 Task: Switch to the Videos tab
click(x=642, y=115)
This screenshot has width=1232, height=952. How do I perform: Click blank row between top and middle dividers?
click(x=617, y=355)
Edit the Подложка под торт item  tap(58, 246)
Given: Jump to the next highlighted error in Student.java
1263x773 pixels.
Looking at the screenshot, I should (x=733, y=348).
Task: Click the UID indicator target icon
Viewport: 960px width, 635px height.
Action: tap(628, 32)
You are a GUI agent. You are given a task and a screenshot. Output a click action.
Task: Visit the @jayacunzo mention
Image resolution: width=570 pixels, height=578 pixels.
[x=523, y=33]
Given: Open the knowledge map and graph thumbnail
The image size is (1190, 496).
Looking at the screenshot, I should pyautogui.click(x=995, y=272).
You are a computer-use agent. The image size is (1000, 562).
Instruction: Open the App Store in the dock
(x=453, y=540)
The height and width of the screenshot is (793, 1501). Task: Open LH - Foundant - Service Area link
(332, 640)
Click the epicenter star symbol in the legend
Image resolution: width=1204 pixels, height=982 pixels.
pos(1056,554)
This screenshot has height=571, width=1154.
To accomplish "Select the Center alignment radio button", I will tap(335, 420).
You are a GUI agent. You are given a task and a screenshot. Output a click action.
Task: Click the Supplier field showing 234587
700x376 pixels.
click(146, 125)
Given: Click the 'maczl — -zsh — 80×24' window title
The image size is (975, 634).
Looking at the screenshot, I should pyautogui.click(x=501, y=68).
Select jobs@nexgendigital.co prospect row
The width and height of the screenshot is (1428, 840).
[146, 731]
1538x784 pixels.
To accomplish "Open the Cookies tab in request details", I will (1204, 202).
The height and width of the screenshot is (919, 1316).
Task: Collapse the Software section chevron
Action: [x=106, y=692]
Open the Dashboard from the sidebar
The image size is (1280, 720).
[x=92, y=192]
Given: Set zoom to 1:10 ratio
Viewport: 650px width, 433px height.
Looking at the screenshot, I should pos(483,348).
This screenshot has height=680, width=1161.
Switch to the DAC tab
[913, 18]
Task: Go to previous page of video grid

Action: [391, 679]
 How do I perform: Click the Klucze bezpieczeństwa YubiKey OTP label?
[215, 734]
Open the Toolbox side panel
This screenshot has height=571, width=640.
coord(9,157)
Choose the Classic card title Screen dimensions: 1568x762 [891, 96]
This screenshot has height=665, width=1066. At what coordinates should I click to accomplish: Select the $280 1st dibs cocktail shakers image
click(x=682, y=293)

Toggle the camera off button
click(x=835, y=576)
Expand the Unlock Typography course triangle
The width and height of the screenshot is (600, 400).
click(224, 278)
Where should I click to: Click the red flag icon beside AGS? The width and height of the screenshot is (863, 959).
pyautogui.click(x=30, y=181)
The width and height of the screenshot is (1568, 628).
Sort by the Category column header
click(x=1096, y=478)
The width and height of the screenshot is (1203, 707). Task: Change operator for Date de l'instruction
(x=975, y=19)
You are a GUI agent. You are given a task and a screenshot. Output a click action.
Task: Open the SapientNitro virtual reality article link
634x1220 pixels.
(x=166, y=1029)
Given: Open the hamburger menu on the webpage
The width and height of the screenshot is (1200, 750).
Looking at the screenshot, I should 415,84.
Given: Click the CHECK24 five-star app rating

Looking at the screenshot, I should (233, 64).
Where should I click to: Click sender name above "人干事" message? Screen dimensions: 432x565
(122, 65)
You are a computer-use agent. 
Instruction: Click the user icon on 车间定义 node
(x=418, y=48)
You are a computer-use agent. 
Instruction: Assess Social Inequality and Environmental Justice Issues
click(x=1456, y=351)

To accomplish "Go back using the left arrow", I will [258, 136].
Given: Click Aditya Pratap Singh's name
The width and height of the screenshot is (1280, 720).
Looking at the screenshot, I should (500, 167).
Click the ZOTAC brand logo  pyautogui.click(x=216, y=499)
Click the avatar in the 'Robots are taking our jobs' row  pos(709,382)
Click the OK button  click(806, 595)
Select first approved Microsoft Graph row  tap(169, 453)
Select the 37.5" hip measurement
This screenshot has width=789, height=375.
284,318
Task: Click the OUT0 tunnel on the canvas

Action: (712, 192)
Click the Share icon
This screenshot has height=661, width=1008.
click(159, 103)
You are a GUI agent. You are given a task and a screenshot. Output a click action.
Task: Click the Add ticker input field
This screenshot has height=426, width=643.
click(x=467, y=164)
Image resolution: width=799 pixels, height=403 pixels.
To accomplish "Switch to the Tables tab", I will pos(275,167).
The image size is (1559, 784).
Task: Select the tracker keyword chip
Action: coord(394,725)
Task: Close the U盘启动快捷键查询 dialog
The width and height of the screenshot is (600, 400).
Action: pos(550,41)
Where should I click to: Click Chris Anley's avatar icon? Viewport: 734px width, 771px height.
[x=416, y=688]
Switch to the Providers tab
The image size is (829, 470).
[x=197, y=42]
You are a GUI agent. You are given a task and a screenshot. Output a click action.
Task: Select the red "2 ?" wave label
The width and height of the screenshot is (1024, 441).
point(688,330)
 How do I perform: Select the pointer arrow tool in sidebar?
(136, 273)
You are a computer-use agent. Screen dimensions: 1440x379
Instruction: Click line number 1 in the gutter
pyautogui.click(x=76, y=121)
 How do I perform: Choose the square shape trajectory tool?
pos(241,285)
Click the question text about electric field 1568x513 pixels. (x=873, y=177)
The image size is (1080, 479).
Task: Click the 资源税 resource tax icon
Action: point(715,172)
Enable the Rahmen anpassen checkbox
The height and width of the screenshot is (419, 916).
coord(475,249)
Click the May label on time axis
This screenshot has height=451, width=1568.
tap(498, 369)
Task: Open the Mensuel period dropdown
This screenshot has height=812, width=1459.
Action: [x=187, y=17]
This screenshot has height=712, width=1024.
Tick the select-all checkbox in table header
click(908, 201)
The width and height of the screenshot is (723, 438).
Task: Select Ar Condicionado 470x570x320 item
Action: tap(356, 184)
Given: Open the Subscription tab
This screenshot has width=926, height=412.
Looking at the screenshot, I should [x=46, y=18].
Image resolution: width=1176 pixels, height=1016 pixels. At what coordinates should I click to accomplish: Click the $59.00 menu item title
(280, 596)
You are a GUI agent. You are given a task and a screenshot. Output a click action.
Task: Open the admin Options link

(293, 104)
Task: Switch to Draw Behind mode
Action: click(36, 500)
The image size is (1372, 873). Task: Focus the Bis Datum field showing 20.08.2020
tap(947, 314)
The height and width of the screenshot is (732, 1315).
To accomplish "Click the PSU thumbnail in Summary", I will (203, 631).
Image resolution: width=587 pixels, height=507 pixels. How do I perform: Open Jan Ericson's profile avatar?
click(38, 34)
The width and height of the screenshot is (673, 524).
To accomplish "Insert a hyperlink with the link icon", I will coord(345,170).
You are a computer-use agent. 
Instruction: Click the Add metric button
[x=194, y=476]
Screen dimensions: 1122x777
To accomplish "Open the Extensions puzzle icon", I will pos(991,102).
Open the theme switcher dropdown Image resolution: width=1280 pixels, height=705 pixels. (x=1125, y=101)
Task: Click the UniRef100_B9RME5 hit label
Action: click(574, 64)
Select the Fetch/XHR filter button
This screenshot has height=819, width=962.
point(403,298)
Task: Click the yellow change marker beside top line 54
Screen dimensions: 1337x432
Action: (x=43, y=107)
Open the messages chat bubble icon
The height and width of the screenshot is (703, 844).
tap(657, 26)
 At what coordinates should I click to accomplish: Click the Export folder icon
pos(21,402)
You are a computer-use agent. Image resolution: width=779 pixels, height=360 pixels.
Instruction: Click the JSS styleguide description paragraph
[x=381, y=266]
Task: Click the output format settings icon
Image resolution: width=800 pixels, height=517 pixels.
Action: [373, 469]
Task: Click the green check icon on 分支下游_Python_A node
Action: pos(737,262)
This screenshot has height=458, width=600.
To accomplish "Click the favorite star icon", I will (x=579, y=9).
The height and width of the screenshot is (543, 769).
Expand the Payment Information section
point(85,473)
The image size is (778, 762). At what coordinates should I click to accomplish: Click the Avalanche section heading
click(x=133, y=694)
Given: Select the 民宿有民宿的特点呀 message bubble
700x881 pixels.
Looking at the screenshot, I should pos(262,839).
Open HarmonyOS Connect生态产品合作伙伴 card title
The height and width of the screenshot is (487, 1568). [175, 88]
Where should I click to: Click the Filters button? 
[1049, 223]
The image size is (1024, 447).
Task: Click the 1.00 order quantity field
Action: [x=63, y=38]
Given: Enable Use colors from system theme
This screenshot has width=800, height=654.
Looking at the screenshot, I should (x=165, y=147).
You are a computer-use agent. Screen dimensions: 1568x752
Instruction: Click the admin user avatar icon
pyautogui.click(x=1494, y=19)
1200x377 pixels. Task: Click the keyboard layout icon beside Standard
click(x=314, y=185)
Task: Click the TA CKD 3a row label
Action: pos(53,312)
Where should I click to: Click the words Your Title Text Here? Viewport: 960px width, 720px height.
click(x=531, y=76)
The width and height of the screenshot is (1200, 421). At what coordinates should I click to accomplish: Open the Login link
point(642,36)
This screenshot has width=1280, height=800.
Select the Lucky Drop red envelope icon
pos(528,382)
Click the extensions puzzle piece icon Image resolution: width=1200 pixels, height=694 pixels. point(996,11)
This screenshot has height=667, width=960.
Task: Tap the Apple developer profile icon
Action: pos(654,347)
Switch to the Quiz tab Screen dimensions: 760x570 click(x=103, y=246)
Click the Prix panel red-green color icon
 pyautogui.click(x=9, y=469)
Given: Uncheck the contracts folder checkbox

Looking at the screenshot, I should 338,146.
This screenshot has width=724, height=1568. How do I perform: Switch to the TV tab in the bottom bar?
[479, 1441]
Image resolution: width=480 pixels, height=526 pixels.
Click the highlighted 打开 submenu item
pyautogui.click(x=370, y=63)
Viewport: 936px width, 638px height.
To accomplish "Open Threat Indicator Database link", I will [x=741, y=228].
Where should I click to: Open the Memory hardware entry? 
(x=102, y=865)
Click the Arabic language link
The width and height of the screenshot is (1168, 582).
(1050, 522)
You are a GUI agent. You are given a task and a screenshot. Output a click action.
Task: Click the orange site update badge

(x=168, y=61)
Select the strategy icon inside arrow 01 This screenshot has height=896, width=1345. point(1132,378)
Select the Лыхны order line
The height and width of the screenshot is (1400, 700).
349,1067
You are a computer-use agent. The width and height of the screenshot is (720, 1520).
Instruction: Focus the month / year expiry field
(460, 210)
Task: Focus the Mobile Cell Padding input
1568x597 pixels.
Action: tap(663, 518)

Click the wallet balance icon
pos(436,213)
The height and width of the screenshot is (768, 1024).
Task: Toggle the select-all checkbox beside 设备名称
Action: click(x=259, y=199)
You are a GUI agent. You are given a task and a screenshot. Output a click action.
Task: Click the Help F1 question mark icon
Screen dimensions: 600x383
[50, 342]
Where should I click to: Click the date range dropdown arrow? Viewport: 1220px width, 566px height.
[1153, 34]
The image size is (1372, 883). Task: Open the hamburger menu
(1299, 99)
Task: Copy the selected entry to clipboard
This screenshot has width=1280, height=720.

++++++++

**BRIEF**
Among the entries above, which lines include "input"? List them all.

**WRITTEN RESPONSE**
Task: Click the Add ticker input field
Task: Focus the Mobile Cell Padding input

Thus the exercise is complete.